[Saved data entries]
=-=-=

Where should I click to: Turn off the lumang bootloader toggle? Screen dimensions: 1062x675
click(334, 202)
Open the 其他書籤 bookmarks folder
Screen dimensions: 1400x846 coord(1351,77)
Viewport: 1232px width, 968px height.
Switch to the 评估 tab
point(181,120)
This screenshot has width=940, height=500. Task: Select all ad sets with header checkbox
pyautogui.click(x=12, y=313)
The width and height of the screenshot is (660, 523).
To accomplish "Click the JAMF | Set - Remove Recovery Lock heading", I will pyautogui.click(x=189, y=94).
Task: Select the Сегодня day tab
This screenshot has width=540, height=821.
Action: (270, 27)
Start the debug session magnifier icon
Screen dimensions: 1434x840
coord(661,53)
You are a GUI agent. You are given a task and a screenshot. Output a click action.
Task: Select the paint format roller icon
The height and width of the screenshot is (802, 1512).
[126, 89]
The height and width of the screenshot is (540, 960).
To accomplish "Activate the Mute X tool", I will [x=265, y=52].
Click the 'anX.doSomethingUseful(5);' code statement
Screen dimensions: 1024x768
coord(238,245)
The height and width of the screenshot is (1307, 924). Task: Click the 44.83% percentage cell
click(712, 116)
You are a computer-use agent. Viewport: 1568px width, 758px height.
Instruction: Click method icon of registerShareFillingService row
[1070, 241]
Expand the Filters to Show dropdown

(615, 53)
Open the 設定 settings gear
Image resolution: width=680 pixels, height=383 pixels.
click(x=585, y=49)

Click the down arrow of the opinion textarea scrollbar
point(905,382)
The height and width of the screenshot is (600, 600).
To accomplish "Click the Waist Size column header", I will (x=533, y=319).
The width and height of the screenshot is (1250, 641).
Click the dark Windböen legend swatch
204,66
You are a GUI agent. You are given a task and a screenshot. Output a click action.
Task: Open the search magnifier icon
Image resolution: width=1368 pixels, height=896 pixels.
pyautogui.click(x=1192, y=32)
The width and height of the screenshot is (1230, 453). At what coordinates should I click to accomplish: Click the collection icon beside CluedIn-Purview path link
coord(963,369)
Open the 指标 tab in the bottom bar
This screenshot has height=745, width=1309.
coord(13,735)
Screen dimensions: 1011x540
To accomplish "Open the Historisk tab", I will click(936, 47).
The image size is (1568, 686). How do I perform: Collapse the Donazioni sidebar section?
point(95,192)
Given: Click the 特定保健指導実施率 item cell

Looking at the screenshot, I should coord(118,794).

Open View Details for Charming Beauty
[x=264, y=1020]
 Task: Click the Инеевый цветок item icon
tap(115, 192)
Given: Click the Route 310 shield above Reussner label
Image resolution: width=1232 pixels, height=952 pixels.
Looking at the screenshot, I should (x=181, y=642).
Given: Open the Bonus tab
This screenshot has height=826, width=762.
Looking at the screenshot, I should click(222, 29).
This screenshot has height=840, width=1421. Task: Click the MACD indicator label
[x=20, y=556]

=-=-=

-- TASK GOAL --
Present the listing from its first line through the line containing "point(181,120)", both ends included, as a Markdown table with the columns Row and Line. Leave out blank lines.

-- RESULT BELOW --
| Row | Line |
|---|---|
| 1 | Where should I click to: Turn off the lumang bootloader toggle? Screen dimensions: 1062x675 |
| 2 | click(334, 202) |
| 3 | Open the 其他書籤 bookmarks folder |
| 4 | Screen dimensions: 1400x846 coord(1351,77) |
| 5 | Viewport: 1232px width, 968px height. |
| 6 | Switch to the 评估 tab |
| 7 | point(181,120) |